DATA EXCERPTS

********************

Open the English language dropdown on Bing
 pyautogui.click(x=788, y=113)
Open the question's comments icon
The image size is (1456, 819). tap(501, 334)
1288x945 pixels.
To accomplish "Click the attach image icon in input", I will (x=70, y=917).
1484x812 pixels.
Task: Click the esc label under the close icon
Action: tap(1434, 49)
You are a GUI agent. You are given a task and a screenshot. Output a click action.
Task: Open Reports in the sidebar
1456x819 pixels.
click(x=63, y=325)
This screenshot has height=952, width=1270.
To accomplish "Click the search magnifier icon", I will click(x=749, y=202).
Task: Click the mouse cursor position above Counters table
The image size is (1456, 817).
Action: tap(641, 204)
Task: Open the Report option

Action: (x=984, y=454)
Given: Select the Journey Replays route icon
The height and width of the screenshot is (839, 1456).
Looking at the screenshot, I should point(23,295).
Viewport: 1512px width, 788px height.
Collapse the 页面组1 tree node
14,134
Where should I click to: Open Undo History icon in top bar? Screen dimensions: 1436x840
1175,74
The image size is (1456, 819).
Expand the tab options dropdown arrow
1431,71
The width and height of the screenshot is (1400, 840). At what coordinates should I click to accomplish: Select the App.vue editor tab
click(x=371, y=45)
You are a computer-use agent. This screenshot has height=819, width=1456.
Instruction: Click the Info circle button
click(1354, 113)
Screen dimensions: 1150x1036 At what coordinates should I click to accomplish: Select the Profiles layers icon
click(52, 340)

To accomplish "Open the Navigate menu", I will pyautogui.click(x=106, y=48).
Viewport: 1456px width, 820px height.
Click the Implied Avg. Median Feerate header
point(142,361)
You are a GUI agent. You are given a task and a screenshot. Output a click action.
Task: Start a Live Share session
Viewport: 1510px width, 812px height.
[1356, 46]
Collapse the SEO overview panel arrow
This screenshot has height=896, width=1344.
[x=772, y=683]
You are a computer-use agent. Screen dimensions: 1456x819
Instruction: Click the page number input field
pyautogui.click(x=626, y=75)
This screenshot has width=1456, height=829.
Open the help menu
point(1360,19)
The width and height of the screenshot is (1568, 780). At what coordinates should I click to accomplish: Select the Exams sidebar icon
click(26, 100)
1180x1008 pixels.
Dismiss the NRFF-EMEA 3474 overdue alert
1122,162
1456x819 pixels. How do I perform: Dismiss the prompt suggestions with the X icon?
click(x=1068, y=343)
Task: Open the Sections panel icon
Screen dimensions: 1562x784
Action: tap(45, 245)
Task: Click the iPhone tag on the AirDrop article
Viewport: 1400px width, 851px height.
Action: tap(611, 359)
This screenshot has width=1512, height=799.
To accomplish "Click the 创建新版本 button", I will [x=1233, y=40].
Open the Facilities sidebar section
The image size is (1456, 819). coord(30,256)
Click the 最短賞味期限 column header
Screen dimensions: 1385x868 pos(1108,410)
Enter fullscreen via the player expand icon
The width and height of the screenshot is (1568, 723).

********************

TASK REQUIREMENTS
Lines from the one containing "Task: Open the Sections panel icon" to the end of the data are to be printed exactly, including the first and last.

PROBLEM SOLUTION
Task: Open the Sections panel icon
Screen dimensions: 1562x784
Action: tap(45, 245)
Task: Click the iPhone tag on the AirDrop article
Viewport: 1400px width, 851px height.
Action: tap(611, 359)
This screenshot has width=1512, height=799.
To accomplish "Click the 创建新版本 button", I will [x=1233, y=40].
Open the Facilities sidebar section
The image size is (1456, 819). coord(30,256)
Click the 最短賞味期限 column header
Screen dimensions: 1385x868 pos(1108,410)
Enter fullscreen via the player expand icon
The width and height of the screenshot is (1568, 723).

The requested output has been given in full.